Un riesgo tan sutil, siempre latente, debería alertar a la clase política, pero es la clase política la que origina, en todos los casos, la implantación de la paranoia. A veces sin pretenderlo, como cuando la prensa deja al descubierto cierto tipo de vergüenzas y corruptelas del poder; otras, por el contrario, de modo deliberado, cuando políticos sin escrúpulos no dudan en inocular la suspicacia para arrinconar a sus rivales. La responsabilidad no puede ser la misma en ambos casos, pero en cuanto a los efectos que se provocan, no hay una diferencia sustancial. La célebre frase Si te persiguen no es paranoia, con origen en la gran pantalla, no podría llevar a mayor confusión: la paranoia no deja de serlo porque haya una base fáctica que la pueda, de algún modo, justificar. Lo que de verdad debería importar a una sociedad autoconsciente es que, una vez implantada en una fracción sustancial de la opinión pública, es muy difícil de erradicar.

«El secesionismo catalán traspasó hace unos días una nueva línea roja en su impactante carrera hacia el descrédito y la bunkerización. Su principal motor de agitación y propaganda, el Govern de Quim Torra, no ha tenido mayor reparo en utilizar los atentados de hace dos años en Cataluña para proyectar una sombra de miseria criminal sobre el Estado español»

El secesionismo catalán traspasó hace unos días una nueva línea roja en su impactante carrera hacia el descrédito y la bunkerización. Su principal motor de agitación y propaganda, el Govern de Quim Torra, no ha tenido mayor reparo en utilizar los atentados de hace dos años en Cataluña para proyectar una sombra de miseria criminal sobre el Estado español. En una secuencia in crescendo muy fácil de acotar, la máquina de intoxicación de la plaza Sant Jaume ha contestado a cada uno de los reveses nacionales y comunitarios recibidos en las últimas semanas con una nerviosa escalada argumental: falsas resoluciones de la ONU a favor de la liberación de algunos de los presos políticos, campaña en redes #stopBorrell contra la candidatura a Mr. PESC del actual ministro de Exteriores, creación del eslogan #Borrellgate sobre el supuesto espionaje desde ese ministerio a las embajadas de la Generalitat y, finalmente, Estado cómplice de los atentados de 2017 con el supuesto fin de evitar el inminente referéndum de octubre.

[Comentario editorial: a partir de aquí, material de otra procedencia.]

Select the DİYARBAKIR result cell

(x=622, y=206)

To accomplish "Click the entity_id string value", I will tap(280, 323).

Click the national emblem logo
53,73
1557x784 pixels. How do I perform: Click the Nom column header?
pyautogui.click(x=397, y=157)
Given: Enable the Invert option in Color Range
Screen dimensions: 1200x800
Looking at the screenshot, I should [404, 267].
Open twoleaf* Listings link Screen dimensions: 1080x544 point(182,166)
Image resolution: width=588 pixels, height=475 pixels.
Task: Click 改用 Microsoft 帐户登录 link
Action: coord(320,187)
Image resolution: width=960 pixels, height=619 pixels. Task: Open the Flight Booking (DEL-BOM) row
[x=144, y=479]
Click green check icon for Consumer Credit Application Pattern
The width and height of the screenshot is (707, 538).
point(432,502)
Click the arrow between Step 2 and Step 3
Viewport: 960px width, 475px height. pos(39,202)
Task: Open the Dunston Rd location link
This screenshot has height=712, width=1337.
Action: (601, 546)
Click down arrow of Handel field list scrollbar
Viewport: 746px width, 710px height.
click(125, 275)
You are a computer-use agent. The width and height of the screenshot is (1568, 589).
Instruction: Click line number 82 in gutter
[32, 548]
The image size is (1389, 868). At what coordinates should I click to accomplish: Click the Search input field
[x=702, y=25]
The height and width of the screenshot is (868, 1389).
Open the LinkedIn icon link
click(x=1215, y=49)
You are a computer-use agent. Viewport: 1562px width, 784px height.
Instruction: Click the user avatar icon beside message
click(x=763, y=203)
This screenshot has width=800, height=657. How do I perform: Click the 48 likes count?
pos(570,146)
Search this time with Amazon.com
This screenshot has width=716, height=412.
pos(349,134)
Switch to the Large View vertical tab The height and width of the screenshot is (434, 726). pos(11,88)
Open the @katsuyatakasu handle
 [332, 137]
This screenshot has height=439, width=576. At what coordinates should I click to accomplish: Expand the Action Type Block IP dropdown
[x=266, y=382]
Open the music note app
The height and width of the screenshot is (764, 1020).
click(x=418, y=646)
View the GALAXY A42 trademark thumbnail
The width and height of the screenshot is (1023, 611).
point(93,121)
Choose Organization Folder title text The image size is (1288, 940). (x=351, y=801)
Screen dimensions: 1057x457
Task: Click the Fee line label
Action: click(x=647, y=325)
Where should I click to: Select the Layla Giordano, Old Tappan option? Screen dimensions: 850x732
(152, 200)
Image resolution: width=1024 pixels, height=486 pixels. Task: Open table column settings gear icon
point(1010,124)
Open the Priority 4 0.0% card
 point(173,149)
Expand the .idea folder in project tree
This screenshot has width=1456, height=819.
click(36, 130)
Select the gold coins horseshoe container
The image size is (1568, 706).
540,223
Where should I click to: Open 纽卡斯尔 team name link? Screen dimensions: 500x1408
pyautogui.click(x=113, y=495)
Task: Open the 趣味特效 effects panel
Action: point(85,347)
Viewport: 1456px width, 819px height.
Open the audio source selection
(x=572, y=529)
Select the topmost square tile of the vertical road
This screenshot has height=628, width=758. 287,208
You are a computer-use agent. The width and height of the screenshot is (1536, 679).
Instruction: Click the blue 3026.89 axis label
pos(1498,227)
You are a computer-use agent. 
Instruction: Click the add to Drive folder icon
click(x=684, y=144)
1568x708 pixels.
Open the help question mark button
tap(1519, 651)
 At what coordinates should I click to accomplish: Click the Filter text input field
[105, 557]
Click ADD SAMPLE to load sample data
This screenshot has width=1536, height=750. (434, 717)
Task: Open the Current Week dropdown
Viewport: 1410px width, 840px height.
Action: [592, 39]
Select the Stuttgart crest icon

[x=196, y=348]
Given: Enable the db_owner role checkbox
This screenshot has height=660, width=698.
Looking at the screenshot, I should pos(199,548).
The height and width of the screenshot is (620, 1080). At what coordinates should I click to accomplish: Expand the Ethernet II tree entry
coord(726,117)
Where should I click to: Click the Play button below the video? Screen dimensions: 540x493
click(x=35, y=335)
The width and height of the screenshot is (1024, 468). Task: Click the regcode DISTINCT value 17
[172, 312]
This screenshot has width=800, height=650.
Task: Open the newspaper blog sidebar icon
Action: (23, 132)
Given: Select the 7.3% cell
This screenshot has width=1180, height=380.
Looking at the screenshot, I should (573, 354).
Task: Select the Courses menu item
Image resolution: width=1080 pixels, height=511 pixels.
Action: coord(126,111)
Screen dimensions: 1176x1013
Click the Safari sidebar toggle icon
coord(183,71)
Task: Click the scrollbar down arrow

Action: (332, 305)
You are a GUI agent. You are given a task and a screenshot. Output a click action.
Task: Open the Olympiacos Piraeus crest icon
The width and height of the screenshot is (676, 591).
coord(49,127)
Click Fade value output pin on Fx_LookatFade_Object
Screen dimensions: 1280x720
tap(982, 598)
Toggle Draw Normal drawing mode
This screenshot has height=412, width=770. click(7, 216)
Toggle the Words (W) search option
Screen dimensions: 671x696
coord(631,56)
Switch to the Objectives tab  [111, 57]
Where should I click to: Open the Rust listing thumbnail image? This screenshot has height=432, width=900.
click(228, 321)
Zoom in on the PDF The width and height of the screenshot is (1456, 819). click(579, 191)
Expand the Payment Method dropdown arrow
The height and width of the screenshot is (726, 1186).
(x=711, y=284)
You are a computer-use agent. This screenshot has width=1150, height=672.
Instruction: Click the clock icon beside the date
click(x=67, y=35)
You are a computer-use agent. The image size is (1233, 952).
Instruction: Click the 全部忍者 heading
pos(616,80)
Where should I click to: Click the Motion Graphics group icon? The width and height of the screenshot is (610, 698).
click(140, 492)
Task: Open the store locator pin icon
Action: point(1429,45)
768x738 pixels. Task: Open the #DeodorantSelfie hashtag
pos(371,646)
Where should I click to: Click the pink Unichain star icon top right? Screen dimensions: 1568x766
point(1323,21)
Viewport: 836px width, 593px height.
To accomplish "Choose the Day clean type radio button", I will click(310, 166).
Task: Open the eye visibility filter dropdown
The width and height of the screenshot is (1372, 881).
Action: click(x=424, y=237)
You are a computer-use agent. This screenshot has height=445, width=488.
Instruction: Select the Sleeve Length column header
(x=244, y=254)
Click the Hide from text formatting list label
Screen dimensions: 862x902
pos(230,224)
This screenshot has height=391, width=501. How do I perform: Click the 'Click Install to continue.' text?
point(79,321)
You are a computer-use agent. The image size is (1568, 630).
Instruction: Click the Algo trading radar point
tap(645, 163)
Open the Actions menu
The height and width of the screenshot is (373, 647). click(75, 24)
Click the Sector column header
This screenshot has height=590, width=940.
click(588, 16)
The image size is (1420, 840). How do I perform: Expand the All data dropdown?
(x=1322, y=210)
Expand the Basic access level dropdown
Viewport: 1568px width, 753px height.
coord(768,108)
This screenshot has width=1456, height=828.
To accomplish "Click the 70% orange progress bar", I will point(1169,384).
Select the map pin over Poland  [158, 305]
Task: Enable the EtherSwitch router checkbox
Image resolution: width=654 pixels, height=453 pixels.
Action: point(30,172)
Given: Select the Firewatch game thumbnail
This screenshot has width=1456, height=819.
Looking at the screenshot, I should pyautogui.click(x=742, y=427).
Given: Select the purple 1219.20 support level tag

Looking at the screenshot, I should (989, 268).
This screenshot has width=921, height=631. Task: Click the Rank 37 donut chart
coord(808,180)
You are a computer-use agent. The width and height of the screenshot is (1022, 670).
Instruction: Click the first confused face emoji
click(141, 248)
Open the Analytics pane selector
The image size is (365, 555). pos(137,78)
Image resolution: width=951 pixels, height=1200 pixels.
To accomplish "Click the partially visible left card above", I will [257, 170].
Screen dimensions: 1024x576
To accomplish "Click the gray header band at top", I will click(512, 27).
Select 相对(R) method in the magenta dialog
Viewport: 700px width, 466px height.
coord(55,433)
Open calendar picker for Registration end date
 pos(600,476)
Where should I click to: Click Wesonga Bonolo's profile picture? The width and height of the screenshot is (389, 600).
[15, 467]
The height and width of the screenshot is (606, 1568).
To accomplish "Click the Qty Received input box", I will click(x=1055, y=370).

Solo había que navegar un minuto por las redes para comprobar la magnitud del daño creado, para constatar de qué forma los últimos años de intensa labor de zapa han desquiciado el modo de razonar de muchos de nuestros conciudadanos. La brillante respuesta que se ha dispensado a la patraña -no molestarse en responder- ha provocado en muchos fieles de la causa secesionista una reacción típicamente paranoide: interpretar el silencio como prueba definitiva. Difícilmente podría exagerarse, en este medio ambiente viciado, la influencia de los medios de comunicación locales, públicos y privados, en su servil papel de correa de transmisión de las delirantes consignas del poder. Los unilateralistas, en su acostumbrada autocomplacencia, no dudan en comparar a los políticos fugados –y en compararse a sí mismos- con figuras señeras de las grandes causas por la libertad en el siglo XX. ¿Han llegado a creerse su propia ficción o son conscientes de que el referente obvio en su afán de inocular la paranoia no es Mandela o Luther King, sino McCarthy?